In Louisiana, businesses are allowed to incorporate, thereby becoming their own legal entities. After incorporation, buying and selling property, assenting to contracts and exercising legal rights are considered acts of the business itself and not its owners. A business seeking to incorporate in Louisiana must file with the Secretary of State in accordance with established guidelines.

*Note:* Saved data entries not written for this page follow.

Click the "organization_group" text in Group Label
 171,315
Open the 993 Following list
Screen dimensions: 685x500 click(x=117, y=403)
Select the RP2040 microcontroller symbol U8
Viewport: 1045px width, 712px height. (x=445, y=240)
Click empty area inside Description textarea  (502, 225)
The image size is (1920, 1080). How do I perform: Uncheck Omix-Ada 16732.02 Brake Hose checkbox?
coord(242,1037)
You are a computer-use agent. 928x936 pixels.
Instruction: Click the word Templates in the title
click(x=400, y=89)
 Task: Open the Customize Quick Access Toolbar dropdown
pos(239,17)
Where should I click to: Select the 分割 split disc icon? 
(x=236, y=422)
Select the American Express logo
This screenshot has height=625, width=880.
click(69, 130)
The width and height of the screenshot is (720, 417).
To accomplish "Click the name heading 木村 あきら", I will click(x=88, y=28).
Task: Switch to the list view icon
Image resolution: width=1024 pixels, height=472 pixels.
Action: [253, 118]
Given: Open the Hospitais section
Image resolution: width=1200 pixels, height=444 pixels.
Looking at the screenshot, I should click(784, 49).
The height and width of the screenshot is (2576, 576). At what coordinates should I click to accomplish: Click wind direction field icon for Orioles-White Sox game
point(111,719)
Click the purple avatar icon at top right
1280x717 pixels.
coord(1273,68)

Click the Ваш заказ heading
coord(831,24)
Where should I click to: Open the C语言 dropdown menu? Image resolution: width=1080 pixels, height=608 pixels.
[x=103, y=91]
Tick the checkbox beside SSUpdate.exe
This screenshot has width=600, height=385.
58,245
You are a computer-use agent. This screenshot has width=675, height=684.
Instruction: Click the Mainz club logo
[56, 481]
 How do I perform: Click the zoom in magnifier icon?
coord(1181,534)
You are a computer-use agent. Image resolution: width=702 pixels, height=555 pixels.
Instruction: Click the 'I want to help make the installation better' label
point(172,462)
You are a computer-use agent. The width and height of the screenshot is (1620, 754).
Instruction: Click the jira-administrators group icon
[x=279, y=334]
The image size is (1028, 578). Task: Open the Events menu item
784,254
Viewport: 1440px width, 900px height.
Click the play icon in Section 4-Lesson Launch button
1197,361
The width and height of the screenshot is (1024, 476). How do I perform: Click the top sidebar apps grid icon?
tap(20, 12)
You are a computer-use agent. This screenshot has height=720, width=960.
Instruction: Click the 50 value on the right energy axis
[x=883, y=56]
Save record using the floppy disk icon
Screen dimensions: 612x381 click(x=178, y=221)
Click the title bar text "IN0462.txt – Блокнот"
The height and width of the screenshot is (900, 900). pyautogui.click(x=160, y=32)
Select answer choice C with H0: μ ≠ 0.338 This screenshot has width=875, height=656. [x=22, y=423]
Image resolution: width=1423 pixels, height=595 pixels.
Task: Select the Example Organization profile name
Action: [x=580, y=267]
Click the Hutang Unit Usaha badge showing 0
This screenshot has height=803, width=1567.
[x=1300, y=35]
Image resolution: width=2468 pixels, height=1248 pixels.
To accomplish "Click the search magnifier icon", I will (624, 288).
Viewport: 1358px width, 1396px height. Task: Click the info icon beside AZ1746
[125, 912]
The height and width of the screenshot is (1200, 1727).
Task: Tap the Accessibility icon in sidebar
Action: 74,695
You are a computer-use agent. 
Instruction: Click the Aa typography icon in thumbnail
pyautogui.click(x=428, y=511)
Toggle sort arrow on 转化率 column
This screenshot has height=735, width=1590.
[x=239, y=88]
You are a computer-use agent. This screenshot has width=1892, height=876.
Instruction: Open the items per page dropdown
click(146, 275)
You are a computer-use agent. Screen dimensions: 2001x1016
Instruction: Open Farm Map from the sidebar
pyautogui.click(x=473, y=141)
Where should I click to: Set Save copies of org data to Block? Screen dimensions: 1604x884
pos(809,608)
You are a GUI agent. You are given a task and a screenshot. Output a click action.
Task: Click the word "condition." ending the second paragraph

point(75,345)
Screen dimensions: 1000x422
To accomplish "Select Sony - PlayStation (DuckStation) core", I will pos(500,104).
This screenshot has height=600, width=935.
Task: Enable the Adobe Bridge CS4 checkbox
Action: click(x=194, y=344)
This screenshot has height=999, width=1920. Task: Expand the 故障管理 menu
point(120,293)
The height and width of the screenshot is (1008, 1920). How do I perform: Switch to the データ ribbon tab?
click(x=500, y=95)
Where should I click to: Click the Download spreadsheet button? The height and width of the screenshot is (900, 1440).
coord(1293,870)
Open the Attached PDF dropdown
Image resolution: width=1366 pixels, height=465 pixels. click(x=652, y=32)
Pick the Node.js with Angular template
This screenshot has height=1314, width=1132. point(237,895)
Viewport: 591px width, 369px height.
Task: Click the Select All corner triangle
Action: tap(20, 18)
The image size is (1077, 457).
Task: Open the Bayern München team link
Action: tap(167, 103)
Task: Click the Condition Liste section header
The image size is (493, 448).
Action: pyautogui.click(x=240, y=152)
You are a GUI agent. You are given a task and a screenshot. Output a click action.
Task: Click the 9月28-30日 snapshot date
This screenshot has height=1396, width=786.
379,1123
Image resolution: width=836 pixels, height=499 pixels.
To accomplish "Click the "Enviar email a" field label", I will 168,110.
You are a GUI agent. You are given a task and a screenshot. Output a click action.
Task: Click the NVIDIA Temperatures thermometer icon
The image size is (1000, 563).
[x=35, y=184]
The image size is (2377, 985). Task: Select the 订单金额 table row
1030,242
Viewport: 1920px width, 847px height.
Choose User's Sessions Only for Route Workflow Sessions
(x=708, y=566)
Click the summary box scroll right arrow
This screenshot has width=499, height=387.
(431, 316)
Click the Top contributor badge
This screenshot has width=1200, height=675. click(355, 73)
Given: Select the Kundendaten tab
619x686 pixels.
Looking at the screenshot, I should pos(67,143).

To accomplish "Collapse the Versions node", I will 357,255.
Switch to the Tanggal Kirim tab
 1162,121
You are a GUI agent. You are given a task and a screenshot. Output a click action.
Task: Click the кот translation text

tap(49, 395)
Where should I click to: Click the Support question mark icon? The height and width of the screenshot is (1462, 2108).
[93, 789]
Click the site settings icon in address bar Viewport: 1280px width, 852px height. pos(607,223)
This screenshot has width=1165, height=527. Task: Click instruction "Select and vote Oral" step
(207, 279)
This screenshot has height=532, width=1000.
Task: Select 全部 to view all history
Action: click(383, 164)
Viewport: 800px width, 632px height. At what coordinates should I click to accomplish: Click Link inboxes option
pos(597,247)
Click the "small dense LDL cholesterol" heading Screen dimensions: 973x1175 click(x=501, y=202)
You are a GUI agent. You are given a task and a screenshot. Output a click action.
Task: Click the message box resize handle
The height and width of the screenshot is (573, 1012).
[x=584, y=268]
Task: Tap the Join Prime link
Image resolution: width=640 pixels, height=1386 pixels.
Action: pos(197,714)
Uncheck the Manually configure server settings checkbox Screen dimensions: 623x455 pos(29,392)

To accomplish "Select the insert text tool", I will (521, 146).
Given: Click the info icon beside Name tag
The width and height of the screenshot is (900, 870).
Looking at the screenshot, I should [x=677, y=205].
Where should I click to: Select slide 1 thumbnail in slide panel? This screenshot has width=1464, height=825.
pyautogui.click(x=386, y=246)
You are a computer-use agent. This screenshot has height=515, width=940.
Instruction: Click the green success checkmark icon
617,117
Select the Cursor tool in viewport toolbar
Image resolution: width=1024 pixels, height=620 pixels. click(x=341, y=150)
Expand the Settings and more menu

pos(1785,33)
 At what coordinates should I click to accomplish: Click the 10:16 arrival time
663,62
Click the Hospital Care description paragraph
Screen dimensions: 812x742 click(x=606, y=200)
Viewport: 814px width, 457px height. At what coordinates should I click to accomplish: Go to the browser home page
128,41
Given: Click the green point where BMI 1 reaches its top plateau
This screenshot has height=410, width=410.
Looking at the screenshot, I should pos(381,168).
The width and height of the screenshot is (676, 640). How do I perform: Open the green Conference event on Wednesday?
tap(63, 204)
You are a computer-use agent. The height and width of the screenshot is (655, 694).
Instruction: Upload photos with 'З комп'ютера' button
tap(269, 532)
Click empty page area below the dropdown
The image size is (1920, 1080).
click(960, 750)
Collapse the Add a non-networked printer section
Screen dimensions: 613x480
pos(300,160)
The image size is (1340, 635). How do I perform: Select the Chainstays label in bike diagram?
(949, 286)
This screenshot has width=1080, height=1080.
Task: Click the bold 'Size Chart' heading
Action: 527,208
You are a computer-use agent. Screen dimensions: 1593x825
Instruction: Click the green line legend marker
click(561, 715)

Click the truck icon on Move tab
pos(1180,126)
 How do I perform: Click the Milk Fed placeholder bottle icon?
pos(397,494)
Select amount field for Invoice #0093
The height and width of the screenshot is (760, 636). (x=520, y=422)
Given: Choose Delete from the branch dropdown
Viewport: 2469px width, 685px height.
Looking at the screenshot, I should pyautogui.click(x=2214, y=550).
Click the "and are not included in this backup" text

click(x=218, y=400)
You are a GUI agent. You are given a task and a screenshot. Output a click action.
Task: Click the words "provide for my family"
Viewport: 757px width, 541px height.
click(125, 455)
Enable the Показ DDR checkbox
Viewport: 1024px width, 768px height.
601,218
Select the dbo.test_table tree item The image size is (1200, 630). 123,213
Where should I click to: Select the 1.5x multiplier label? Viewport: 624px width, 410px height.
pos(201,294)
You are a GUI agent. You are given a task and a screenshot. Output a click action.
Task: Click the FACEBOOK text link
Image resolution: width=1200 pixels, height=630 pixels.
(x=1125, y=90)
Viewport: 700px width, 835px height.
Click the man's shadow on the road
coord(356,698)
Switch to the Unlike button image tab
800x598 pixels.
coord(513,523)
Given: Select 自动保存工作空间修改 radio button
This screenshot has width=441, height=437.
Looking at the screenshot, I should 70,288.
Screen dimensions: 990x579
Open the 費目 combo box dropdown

Benefits of Incorporation in Louisiana
An incorporated business enjoys certain benefits, the most important being a limit of liability for the shareholders. The most shareholders can lose is the amount they invest in the business. Had the business remained unincorporated, owners risk losing their personal property should the business become unable to fulfill its liabilities. Furthermore, a business that has not incorporated puts the unnecessary burden on creditors in the Calcasieu Parish area to evaluate the credit worthiness of individual owners rather than that of the business, making loans more cumbersome. Lastly, a corporation's ownership stake is divided into equal slices or "shares" of stock, which make investments in the business much easier to transfer.
Costs of Incorporation
Incorporation comes at a price. First, Louisiana may charge a filing fee to process applications for incorporation. Also, the corporation will pay taxes as its own entity. The individual incomes of the owners are still taxed also, and this can mean the same income is taxed twice, known as double taxation. With proper planning and assistance from a local Calcasieu Parish lawyer, you can avoid this disadvantage.